A twin-engined, propeller-driven Beech King Air took off before dawn from Sde Dov, the military airfield north of Tel Aviv, turned southeast and began to climb. It passed over Be’er Sheva, flew through the no-fly zone over the atomic plant at Dimona and left Israeli airspace south of Eilat.
Its livery was snow white, with the words “United Nations” down the fuselage. The tailfin bore the large letters WFP for World Food Programme. Had anyone checked its registration number, the latter would have revealed it was owned by a shell company lodged in Grand Cayman and on long-term charter to the WFP. All of which was nonsense.
It belonged to the Metsada (Special Ops) division of Mossad and lived in the Sde Dov hangar that once housed the black Spitfire of Ezer Weizman, founder of the Israeli air force.

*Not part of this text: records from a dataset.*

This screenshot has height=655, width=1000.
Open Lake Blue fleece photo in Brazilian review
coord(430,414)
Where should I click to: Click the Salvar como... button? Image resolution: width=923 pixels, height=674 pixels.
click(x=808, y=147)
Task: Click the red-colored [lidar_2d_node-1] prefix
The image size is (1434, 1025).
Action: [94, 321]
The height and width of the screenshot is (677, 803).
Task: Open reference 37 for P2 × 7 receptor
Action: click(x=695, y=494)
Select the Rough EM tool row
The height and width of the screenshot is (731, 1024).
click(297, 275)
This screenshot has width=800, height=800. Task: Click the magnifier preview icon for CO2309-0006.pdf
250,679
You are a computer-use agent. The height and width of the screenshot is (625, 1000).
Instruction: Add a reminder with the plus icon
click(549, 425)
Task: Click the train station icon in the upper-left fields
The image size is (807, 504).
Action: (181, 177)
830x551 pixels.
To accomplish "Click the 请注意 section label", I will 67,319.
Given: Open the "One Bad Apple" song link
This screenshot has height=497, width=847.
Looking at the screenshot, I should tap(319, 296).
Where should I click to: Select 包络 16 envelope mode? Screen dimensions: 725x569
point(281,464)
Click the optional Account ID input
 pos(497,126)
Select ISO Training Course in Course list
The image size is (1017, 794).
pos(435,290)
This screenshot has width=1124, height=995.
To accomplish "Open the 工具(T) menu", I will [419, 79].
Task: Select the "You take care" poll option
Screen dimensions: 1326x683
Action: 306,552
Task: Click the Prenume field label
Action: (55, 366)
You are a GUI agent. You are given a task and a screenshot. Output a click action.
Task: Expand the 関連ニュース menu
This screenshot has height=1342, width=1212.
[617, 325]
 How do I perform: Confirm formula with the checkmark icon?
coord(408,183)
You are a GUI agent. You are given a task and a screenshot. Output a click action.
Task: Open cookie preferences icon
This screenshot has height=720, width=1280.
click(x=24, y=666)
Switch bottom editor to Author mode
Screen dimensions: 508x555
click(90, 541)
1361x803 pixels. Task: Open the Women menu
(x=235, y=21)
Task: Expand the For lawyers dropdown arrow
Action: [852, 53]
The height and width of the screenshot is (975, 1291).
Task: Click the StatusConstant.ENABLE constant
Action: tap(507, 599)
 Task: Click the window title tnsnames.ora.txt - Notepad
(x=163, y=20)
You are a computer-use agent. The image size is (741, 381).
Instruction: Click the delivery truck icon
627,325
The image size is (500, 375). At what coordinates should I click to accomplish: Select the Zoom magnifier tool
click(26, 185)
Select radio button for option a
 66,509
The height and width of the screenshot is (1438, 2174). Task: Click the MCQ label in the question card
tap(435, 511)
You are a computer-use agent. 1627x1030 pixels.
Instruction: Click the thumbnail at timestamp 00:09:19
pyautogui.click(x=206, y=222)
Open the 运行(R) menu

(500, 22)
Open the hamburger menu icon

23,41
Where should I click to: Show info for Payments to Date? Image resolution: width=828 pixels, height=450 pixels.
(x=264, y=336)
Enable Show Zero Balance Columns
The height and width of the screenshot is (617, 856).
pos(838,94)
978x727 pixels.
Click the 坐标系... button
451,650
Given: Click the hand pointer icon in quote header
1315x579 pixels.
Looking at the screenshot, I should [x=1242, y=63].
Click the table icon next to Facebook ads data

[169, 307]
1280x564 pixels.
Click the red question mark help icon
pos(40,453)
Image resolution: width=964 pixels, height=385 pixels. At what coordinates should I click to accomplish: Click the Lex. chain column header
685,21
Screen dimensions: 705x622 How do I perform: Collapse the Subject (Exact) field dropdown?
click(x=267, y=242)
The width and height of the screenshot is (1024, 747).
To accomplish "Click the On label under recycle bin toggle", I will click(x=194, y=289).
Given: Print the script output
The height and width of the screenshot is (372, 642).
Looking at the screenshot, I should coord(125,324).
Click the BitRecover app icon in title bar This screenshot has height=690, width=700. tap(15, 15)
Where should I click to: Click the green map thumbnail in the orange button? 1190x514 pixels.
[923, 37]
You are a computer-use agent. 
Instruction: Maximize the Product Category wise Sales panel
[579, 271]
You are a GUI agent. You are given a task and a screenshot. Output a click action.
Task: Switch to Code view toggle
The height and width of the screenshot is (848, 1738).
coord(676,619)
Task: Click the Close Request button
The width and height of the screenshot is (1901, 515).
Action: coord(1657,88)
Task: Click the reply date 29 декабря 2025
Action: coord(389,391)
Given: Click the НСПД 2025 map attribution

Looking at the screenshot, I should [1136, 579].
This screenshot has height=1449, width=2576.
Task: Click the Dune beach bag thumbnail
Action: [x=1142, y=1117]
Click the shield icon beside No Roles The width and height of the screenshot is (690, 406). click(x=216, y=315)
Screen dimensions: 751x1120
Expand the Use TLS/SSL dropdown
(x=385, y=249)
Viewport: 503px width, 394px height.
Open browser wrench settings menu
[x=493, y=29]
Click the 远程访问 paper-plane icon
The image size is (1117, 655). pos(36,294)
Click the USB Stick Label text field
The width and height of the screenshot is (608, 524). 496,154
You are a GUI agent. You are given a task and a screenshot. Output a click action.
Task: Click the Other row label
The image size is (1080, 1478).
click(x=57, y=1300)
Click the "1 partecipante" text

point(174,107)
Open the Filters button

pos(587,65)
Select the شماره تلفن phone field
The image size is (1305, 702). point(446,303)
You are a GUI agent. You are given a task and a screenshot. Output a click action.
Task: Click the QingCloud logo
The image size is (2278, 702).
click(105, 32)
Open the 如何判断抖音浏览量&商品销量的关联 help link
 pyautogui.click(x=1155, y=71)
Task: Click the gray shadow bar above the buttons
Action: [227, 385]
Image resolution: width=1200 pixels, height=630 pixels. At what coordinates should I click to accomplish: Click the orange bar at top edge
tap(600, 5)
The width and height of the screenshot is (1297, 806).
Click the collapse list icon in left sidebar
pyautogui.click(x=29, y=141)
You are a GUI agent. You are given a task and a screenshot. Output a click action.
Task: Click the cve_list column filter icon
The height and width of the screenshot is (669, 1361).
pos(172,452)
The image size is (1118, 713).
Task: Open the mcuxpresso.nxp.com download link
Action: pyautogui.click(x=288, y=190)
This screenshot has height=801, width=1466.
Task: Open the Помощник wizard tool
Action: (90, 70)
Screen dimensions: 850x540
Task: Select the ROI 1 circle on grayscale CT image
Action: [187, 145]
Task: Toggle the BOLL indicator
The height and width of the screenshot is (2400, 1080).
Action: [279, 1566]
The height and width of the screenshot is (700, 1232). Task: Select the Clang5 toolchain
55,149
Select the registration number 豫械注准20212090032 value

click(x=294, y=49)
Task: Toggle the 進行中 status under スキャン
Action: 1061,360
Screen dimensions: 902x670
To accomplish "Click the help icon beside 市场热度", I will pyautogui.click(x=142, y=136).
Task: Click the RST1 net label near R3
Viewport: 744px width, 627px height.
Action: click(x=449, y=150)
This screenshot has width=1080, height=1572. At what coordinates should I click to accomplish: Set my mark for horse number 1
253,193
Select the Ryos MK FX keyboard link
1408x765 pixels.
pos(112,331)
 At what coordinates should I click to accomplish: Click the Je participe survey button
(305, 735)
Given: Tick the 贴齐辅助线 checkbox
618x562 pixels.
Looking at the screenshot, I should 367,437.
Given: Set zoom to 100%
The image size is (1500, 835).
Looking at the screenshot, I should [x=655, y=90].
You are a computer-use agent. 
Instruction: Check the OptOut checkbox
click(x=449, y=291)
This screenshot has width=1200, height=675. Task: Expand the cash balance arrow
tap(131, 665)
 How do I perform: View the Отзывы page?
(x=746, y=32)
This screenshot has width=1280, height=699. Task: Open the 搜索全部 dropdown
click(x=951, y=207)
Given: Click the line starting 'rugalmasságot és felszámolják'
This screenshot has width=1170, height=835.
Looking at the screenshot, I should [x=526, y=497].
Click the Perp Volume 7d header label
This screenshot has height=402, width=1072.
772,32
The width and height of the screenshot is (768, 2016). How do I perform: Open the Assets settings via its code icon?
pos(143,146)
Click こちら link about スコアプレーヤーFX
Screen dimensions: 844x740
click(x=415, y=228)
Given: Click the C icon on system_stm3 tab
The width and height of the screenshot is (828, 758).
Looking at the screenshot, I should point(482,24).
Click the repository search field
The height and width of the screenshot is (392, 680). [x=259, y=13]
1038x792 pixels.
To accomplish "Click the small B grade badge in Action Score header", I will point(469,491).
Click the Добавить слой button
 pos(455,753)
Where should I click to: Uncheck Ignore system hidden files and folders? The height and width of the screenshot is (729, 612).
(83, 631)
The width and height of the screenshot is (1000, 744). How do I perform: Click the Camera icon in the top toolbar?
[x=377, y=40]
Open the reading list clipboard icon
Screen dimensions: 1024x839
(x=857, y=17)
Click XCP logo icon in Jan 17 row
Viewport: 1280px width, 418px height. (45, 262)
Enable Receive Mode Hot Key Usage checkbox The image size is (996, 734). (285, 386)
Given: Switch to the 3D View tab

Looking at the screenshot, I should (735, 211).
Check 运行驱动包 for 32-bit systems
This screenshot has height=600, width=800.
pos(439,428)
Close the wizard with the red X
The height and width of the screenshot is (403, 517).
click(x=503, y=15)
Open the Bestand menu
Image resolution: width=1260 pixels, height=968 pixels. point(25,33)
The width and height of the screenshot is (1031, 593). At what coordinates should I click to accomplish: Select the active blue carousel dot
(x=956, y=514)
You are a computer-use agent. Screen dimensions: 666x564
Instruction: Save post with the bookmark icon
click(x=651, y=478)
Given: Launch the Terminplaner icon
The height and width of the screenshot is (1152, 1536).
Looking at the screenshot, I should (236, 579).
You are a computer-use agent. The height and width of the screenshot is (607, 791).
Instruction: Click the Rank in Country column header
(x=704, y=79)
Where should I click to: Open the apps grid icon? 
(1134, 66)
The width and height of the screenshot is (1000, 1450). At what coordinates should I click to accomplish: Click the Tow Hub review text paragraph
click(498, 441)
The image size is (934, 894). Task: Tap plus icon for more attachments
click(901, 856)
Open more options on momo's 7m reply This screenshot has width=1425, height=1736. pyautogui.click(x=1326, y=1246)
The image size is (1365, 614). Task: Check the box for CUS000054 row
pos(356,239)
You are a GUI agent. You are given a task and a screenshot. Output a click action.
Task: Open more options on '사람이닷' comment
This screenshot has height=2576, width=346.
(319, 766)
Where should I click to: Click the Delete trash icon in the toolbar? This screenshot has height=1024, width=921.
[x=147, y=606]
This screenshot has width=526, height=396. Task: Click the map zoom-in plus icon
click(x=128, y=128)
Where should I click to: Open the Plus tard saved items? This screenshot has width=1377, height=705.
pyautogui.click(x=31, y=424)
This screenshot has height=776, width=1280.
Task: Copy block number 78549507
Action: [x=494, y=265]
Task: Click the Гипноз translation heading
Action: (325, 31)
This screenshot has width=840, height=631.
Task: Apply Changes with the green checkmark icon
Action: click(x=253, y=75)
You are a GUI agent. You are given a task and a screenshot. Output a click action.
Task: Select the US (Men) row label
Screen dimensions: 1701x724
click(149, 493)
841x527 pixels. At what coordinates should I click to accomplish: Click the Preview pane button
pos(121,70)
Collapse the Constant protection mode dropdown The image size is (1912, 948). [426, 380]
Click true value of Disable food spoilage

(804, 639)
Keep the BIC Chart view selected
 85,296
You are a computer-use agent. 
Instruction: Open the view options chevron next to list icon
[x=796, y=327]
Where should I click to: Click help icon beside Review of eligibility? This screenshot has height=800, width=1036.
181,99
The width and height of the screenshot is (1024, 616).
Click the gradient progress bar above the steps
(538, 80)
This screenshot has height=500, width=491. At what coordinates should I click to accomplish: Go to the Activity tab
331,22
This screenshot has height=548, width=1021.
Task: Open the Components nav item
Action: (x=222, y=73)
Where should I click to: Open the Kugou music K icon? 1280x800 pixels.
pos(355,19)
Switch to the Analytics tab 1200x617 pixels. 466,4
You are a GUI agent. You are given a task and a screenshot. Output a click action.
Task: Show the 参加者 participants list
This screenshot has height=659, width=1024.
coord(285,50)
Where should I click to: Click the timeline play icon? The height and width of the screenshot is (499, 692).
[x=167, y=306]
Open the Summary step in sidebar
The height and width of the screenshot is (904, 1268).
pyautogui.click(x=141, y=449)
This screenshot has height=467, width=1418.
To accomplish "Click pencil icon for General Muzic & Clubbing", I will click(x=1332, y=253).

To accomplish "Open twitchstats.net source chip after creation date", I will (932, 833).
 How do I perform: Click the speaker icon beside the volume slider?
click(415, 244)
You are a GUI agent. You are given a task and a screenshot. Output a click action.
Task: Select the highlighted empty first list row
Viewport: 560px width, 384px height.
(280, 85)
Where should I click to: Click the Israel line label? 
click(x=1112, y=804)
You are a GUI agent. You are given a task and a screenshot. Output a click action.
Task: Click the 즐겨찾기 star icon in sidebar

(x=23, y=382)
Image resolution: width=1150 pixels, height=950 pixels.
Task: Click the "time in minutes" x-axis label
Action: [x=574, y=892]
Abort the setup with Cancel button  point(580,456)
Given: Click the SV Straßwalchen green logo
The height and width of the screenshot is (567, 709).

South of the Gulf of Aqaba, the King Air followed a course between the landmasses of Saudi Arabia to the east and Egypt/Sudan to the west. It remained in international airspace the length of the Red Sea until it crossed the coast of Somaliland and on over Somalia. Neither state had interceptor facility.
The white plane recrossed the Somali coast with the Indian Ocean north of Mogadishu and altered course southwest to fly parallel to the coast at 5,000 feet and just offshore. Any observer would have presumed it came from a nearby charity/aid base, since it had no external fuel tanks and therefore limited range. That same observer would not have seen that much of the interior was occupied by two huge fuel tanks.
Just south of Mogadishu, the cameraman readied his equipment and began to film after Marka. Excellent images of the entire beach were obtained from Marka to a point fifty miles north of Kismayo, a total stretch involving two hundred miles of sandy shore.
Then the cameraman shut down, and the King Air peeled away. It retraced its flight, switched from internal fuel tanks to main supply and returned home. After twelve hours airborne, it just squeezed in to Eilat airport, refueled and went on to Sde Dov. A motorcyclist took the camera pack to the Mossad’s photographic analysis unit for study.
What Benny wanted, and got, was a clearly unmissable rendezvous spot along the coast road where he could meet Agent Opal with fresh instructions and the necessary equipment. The spot he wanted would have to be unmistakable for someone motoring up the highway and a fast inflatable coming off the sea.
When he had his spot, he prepared his message for Opal.
• • •
Warden Doherty tried to run a decent penitentiary, and, of course, it had a chapel. But he did not want his daughter married there. As the father of the bride, he was prepared to make her day truly memorable, so the ceremony was planned at St. Francis Xavier Catholic Church, with a reception at the Clarendon Hotel downtown.
There had been mentions of the wedding, time and place, in the social diary column of the Phoenix Republic, so it was no surprise that a crowd of both the curious and the well-wishers had gathered outside the doors of the church when the happy couple emerged.
No one paid much attention to the swarthy young man among the crowd, the one with the long white robes and faraway gaze. Not until he burst through the press of onlookers, ran up to the father of the bride with something in his right hand, as if he were offering a gift. It was not a gift; it was a Colt .45 handgun. He fired four times at Warden Doherty, who was thrown backward by the force of the impact and went down in a heap.
There were, as always when a true horror has not yet impacted, two seconds of uncomprehending silence. Then the reactions. Screams, shouts and, in this case, more shots, as two on-duty Phoenix police officers drew and fired. The assailant also went down. Others threw themselves flat amid the ensuing chaos; the hysterical Mrs. Doherty, the weeping bride ushered away, the wailing police cars and ambulances, the panicking crowd running in all directions.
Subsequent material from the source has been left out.